In the Old Testament, this region was known as Bashan. You might recognize that word in the context of "Og of Bashan", a giant king mentioned in Joshua, Chapter 12, who was defeated by both Moses and Joshua. Og was a descendant of the Nephilim, the offspring of the union between Fallen Angels and human women; which is noted in the controversial (yet true) passage of Genesis 6:1-4. Even more amazing is that Mount Hermon was the exact location where the Fallen Angels descended to corrupt humankind.
This area would have made Peter and his fellow disciples very uneasy. They knew they were standing on ground that the Nephilim had inhabited, and in Jewish theology, the spirits of these dead warrior-kings were demons. They believed that this area, with its connection to Fallen Angels and temples dedicated to Zeus and Baal worship, was the entryway to the underworld -- the gates of Sheol, which simply means “the place of the dead” or “the place of departed souls/spirits.” (The New Testament Greek equivalent is Hades, or in English, Hell). In this case, with its history involving Fallen Angels, it was an area of evil departed spirits, or demons.
Therefore, Peter clearly understood what Jesus was saying -- that when He referred to "the rock" on which He would build His Church, He did not mean either Peter or Himself. Peter and the other Disciples knew Jesus was talking about the very rock on which they were standing -- the foot of Mount Hermon, the demonic headquarters of the Old Testament and the Greek world.
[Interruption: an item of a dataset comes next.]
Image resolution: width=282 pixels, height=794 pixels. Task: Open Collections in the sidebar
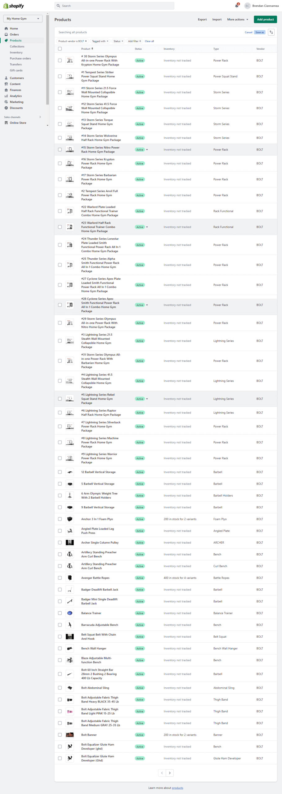point(17,47)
Perhaps you have believed the comparatively recent explanation that "the gates of hell shall not prevail against it" describes the Church defending itself against an assault by Evil. But the word "against" does not appear in the original Greek translation. Try getting a sense of the phrase without that word ... "the gates of hell will not withstand it."
See the difference? What Jesus is really saying is that the Church is the aggressor! Our Lord was declaring war against Evil and Death. Jesus declared His plan to start His Church on that very spot -- on the top of the gates of hell -- and He would crush both Evil and Death, and bury them! He was declaring Victory over the demonic spirits and their rulers!
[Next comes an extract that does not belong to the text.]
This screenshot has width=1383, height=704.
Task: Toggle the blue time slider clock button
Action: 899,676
By proclaiming Peter as like a large rock, He was telling him that he need not be afraid of the power of Sheol; the power of Jesus's Church was a huge rock and would smash the rocks upon which the gates of hell rested. Knowing the area in which they stood, you can imagine what a powerful affirmation that was for Peter!
As you can see the true understanding of this Scripture is a bit more dramatic than we have assumed in the past. It is not about the Church defending itself against an onslaught of evil, but about Jesus intending His Church to take the fight to the Enemy. This understanding is so much more profound and insightful! I think you will agree with me that anytime we can grow our knowledge of Scripture, we are blessed and enlightened.